一般情況下，MRI圖像中的亮度越強（由加權像轉化的偽彩圖越趨紅色），即此部位的水質子信號越強，該部位的水分含量就越高。

由圖6可發現，質子密度加權像的亮度由高到低依次為SF＞CF＞PF＞OF。李俠等[32]研究發現，偽彩圖中藍色程度越高，其自由水含量越高。由圖6可知，OF組樣品藍色趨勢變化最明顯，表明其自由水含量最高，水分流失嚴重。

圖6 不同凍結方式金鯧魚的MRI圖Fig. 6 Effects of different freezing methods on pseudo color of 1H MRI of Trachinotus ovatus

2.9 不同凍結方式對樣品微觀組織結構的影響

魚肉肌肉組織的微觀結構變化可反映其品質，通常可采用光學顯微鏡直接觀察樣品肌肉微觀結構的變化。由圖7可知，CK組新鮮金鯧魚肌肉表面結構排列緊密、間隙小。樣品經凍結處理后，其肌肉表面結構變得疏松，肌纖維間隙逐漸增大，這與魯珺等[33]的研究結果一致。樣品在凍結過程中，其肌原纖維與內部結締組織的降解使魚肉的肌原纖維與肌節分離，肌原纖維間縫隙增大。而CF組與SF組樣品的肌纖維間隙小，分散均勻，形成的冰晶較小，其次是PF組。

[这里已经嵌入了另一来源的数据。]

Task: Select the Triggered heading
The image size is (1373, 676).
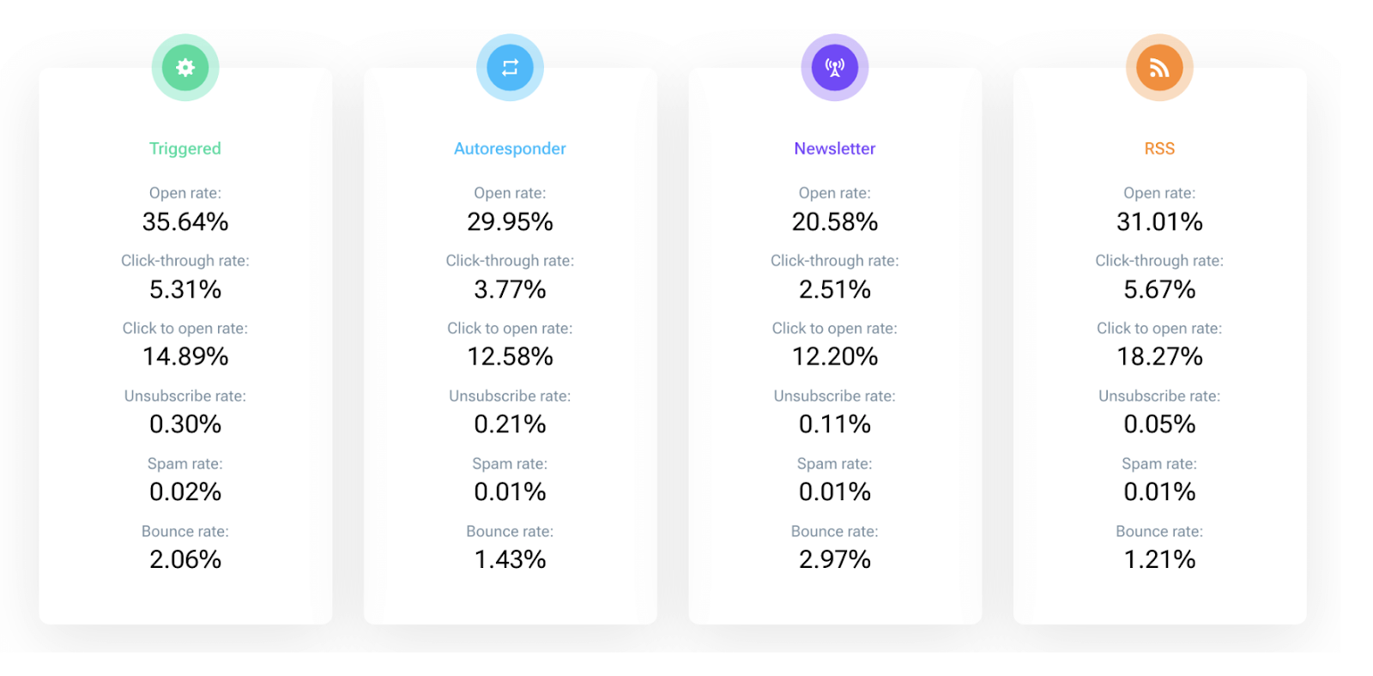Action: (185, 148)
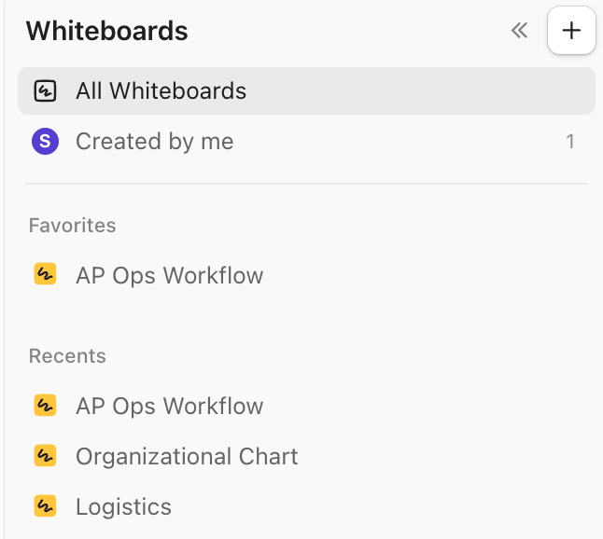
Task: Click the plus icon to create a whiteboard
Action: pyautogui.click(x=571, y=31)
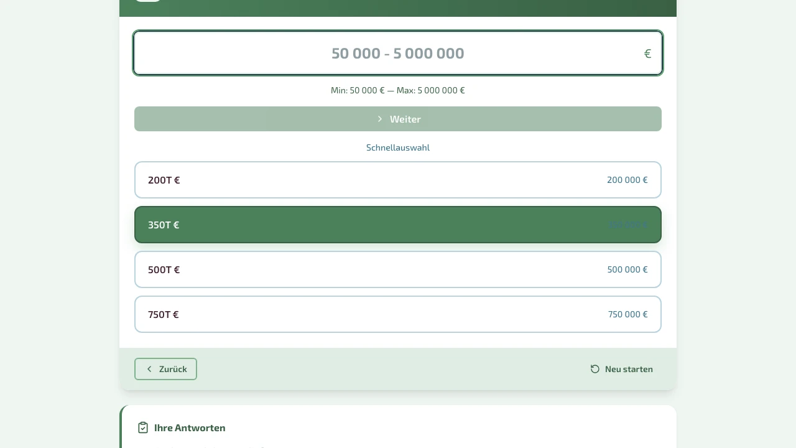The width and height of the screenshot is (796, 448).
Task: Click the Schnellauswahl label
Action: coord(398,147)
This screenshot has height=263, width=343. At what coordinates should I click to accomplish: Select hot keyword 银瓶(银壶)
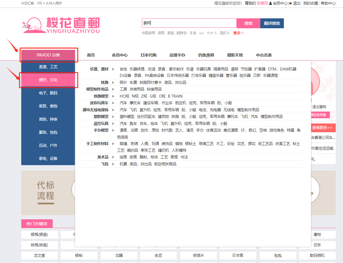click(x=40, y=235)
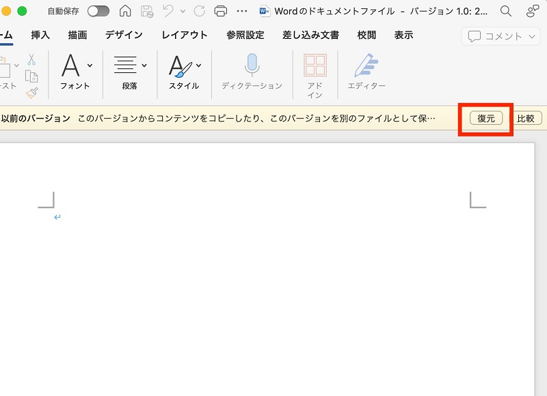Click the 比較 (Compare) button
Screen dimensions: 547x396
pos(525,117)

而OF組樣品組織中的間隙大，碎片數量多，可能由于該凍結方式形成的冰晶較大，對樣品的機械損傷作用更明顯，品質下降也最嚴重。

圖7 不同凍結方式對金鯧魚橫斷面微觀結構變化的影響（×100）Fig. 7 Effects of different freezing methods on cross-sectional microstructure of Trachinotus ovatus (× 100)

3 結 論

樣品經PF、SF與CF處理后，其pH值、TVB-N含量、質構特性（硬度、黏著性、彈性、咀嚼性）、色澤、保水性與肌肉組織微觀結構均優于OF。其中，CF與SF組樣品的pH值與TVB-N含量較PF和OF樣品低；其質構、L*值與保水性的下降速率也緩于其余兩組處理組樣品。由LFNMR結果分析可知，凍結后樣品的不可流動水向自由水轉化，自由水的比例增加，速凍可在一定程度上減緩水分流失的速率，OF處理對樣品水分流失影響最小。由肌肉組織的微觀結構觀察可知，CF組與SF組樣品的肌原纖維間隙小、分散均勻，組織冰晶細小，樣品的綜合品質更好。綜上所述，4 種凍結處理方式中，以SF處理的綜合效果最佳，該研究結果能為后期金鯧魚等水產品的速凍保藏提供理論參考。